• **TASK DETAILS**
Your task is to copy the stretch of lines in the records below that begins with the line containing "The width and height of the screenshot is (1138, 1084)." and ends with the line containing "Open the C.J.", exactly as written, with nothing added.

• **RECORDS FOR THE EXERCISE**
□ □ □ □
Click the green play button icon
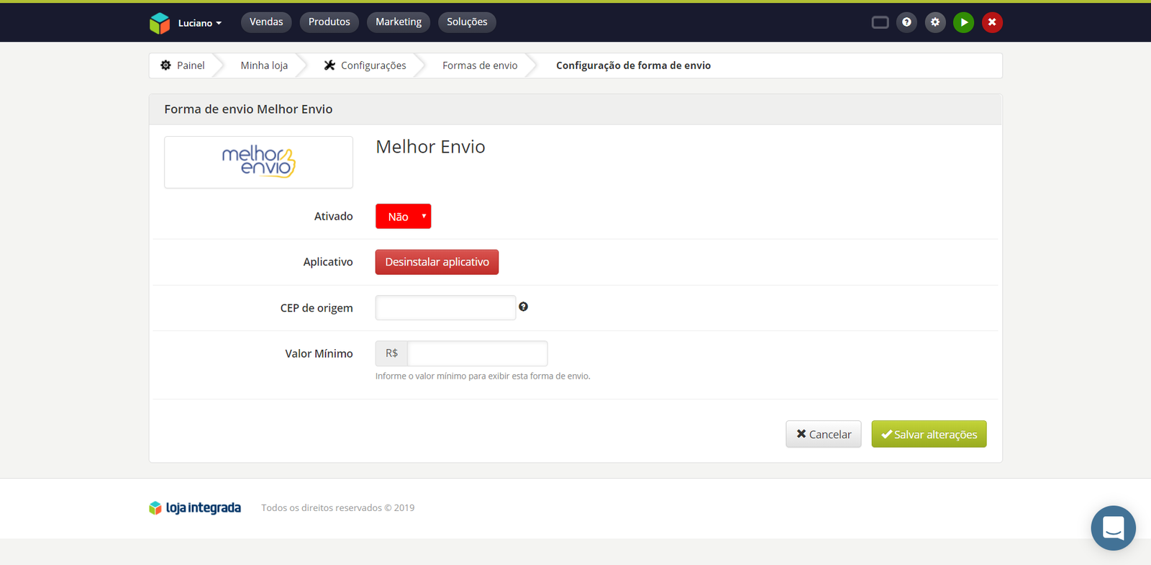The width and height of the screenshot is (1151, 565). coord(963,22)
□ □ □ □
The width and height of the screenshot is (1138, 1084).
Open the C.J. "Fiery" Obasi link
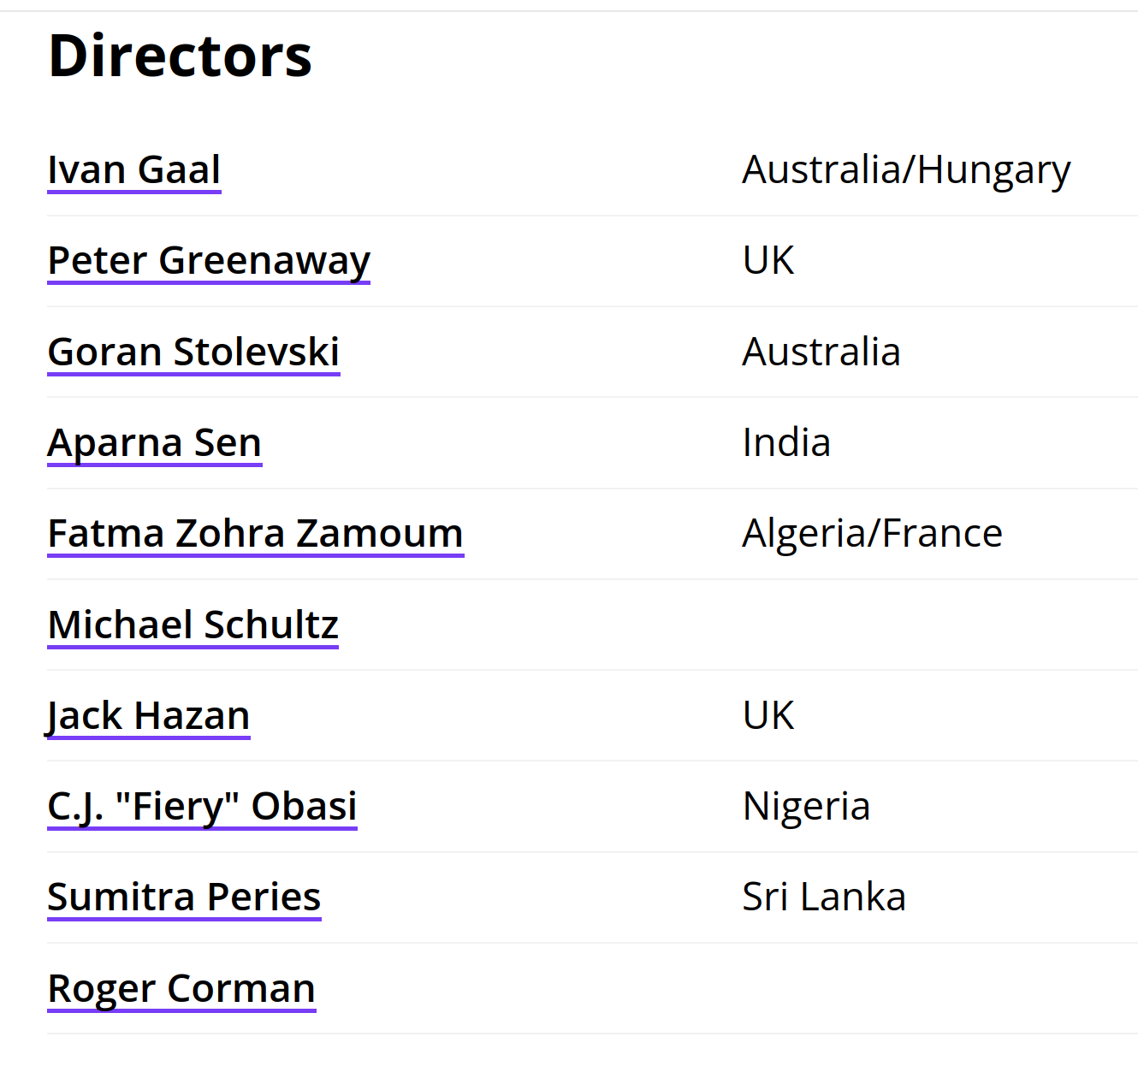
□ □ □ □
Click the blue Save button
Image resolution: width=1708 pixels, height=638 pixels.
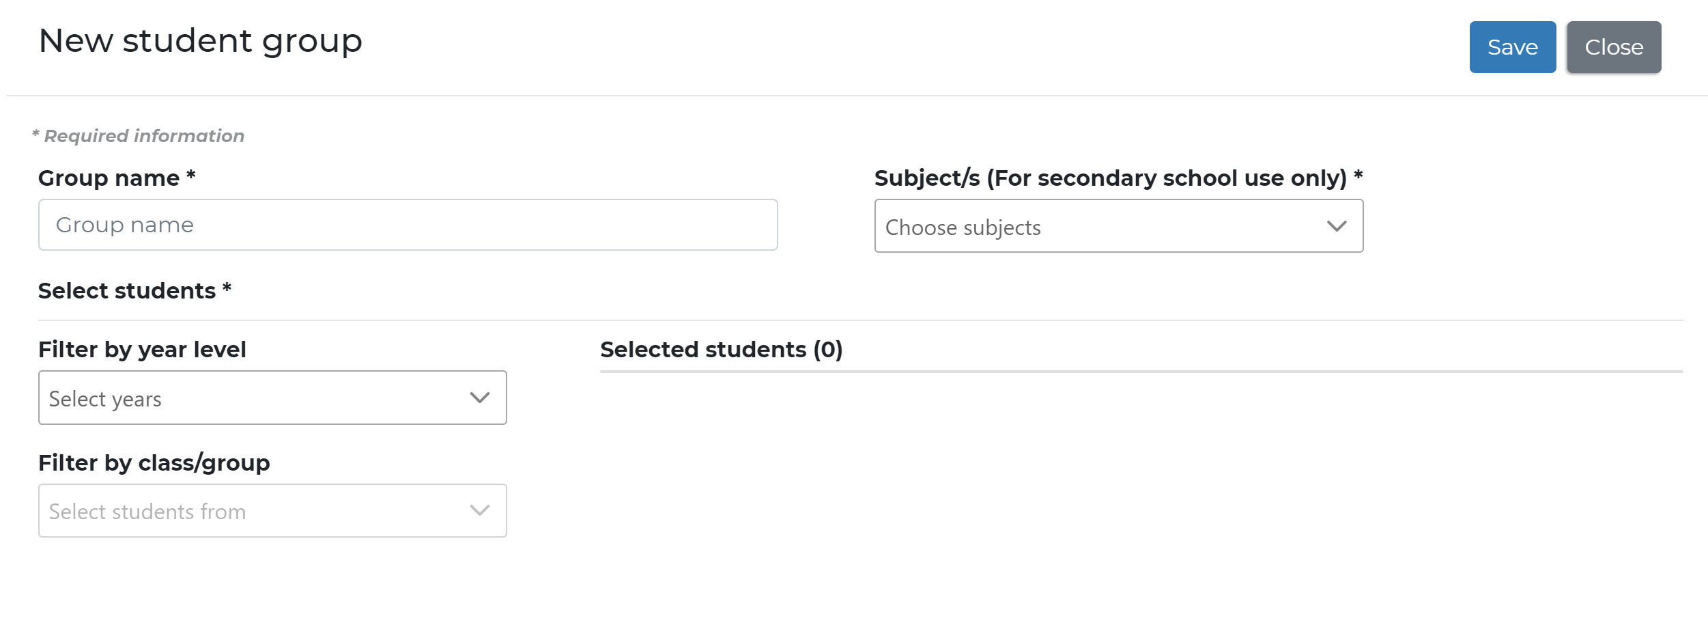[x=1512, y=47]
□ □ □ □
• **TASK RESULT**
The width and height of the screenshot is (1138, 1084).
Open the C.J. "Fiery" Obasi link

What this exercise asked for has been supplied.